[Exercise brief] Retype the records below from their first line through the line containing "FEIJÓO ABRONCA A", and include nothing else.

(Given data begins)

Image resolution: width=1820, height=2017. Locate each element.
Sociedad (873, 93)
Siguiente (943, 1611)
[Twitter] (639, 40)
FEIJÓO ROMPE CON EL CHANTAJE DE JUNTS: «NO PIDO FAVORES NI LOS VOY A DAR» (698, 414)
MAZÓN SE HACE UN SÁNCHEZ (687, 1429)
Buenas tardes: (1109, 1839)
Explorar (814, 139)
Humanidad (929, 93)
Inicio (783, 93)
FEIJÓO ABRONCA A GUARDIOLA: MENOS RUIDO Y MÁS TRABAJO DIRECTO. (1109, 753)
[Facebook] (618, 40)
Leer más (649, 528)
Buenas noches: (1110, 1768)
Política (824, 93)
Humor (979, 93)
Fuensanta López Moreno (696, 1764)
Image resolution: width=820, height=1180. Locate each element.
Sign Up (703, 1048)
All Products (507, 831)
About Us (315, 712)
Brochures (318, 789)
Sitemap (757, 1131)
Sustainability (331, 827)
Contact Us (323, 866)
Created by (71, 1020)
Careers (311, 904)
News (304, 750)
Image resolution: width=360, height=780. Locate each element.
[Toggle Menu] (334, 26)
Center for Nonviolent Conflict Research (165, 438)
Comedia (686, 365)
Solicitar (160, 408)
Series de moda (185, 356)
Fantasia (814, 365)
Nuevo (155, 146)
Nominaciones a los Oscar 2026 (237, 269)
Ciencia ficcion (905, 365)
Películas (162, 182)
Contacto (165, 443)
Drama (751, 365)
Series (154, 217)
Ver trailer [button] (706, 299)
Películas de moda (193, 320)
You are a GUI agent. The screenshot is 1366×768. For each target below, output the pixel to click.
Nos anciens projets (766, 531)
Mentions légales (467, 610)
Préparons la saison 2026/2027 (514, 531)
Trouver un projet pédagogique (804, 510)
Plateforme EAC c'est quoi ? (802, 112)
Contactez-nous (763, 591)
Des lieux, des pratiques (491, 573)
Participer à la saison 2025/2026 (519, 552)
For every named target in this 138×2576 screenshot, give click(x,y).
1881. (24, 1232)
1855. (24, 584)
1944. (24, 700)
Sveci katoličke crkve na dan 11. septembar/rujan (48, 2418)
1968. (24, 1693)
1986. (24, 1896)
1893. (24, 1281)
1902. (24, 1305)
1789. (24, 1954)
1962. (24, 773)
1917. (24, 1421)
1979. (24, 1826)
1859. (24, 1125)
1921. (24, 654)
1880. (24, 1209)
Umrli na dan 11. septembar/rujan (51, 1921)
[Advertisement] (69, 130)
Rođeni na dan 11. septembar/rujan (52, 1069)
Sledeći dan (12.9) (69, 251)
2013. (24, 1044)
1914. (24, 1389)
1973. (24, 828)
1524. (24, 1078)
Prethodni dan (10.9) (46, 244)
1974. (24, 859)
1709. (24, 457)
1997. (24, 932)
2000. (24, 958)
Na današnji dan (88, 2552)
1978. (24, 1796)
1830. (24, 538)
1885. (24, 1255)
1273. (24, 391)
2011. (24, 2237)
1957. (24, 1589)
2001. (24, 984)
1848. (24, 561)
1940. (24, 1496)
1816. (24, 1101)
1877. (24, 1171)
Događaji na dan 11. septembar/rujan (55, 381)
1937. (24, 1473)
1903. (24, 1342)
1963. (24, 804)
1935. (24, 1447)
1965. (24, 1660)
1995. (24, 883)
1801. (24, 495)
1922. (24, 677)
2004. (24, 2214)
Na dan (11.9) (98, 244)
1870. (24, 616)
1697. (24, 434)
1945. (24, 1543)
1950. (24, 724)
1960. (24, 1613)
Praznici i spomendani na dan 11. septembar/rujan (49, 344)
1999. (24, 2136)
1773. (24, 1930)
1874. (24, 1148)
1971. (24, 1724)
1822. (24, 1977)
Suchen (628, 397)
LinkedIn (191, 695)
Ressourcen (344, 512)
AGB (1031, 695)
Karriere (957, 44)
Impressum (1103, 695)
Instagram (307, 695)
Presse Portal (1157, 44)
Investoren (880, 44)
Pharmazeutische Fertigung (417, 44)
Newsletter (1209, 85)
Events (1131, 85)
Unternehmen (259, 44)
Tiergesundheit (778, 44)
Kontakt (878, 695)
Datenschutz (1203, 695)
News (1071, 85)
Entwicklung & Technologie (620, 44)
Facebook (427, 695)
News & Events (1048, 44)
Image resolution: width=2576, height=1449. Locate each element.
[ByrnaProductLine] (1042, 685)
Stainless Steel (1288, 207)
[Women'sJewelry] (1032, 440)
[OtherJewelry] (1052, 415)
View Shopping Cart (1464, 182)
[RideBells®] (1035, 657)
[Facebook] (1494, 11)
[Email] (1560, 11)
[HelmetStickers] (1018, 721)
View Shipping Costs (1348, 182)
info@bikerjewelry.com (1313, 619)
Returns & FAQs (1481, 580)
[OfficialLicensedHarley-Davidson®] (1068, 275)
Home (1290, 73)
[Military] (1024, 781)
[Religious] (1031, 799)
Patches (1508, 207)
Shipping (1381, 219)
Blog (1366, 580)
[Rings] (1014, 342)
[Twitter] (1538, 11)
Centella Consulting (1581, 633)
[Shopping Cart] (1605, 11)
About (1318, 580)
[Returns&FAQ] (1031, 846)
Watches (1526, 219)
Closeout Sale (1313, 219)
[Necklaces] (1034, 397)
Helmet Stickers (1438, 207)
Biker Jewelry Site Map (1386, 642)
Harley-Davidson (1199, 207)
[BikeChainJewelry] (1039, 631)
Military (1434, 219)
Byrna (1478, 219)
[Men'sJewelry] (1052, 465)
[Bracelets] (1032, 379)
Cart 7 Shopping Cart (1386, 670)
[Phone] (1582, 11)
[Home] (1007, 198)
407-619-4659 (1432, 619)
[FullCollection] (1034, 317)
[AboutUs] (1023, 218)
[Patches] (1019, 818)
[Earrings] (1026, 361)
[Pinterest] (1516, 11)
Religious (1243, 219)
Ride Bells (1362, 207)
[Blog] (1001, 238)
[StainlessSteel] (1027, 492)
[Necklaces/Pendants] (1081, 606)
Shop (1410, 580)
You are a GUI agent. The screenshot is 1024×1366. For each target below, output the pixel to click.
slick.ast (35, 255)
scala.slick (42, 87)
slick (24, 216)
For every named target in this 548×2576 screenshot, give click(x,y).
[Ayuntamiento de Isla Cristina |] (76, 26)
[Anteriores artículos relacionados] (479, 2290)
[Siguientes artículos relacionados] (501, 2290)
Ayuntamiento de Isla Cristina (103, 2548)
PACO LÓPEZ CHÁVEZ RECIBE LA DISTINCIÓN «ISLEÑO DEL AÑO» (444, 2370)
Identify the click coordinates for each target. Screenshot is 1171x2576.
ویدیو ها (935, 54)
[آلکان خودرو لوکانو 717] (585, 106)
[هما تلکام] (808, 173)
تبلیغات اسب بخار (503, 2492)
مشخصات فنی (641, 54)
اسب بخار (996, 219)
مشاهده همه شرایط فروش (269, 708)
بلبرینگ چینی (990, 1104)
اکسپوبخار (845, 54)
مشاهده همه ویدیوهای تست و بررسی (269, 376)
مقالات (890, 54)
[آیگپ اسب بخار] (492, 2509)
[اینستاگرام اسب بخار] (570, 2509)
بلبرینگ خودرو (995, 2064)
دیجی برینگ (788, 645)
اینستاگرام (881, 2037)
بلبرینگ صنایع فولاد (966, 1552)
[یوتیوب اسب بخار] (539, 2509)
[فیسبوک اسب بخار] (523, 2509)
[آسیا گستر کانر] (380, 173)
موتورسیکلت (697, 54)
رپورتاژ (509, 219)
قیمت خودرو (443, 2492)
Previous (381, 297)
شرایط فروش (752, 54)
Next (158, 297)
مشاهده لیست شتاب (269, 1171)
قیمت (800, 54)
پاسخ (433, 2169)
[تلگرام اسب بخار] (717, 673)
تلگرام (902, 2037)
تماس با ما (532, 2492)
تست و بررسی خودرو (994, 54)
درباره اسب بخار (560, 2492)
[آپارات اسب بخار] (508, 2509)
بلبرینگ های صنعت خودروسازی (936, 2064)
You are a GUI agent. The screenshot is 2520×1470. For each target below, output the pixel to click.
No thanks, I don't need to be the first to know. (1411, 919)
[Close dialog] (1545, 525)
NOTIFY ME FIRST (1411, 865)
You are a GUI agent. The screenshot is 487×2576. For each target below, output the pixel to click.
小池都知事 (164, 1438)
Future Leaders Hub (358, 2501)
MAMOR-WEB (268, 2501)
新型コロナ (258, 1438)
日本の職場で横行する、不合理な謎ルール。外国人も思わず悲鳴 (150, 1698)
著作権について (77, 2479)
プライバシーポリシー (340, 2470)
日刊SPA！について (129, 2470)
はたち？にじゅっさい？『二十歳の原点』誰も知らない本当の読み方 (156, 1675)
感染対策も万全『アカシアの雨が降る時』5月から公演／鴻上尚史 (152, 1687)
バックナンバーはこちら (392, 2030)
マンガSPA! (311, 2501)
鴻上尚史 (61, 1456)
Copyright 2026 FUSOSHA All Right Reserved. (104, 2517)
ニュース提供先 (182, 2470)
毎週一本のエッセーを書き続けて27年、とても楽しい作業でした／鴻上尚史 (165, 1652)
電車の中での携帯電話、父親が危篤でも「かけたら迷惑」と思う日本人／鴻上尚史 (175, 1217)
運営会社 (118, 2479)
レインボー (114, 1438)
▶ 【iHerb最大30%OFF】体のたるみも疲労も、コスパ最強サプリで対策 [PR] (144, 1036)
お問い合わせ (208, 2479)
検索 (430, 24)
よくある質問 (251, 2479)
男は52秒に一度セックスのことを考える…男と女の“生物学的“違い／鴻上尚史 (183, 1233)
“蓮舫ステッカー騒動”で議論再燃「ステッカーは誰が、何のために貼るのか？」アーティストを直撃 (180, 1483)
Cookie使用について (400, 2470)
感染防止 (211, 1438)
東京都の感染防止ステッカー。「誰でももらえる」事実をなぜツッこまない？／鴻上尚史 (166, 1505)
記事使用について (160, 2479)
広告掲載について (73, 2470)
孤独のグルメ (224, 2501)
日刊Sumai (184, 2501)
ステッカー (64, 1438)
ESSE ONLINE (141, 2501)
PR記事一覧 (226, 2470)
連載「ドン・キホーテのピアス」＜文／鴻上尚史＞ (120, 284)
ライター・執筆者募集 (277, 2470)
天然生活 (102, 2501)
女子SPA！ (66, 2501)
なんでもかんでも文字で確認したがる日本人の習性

(Given data ends)

[Result of the exercise]
Image resolution: width=1820, height=2017. Locate each element.
Sociedad (873, 93)
Siguiente (943, 1611)
[Twitter] (639, 40)
FEIJÓO ROMPE CON EL CHANTAJE DE JUNTS: «NO PIDO FAVORES NI LOS VOY A DAR» (698, 414)
MAZÓN SE HACE UN SÁNCHEZ (687, 1429)
Buenas tardes: (1109, 1839)
Explorar (814, 139)
Humanidad (929, 93)
Inicio (783, 93)
FEIJÓO ABRONCA A GUARDIOLA: MENOS RUIDO Y MÁS TRABAJO DIRECTO. (1109, 753)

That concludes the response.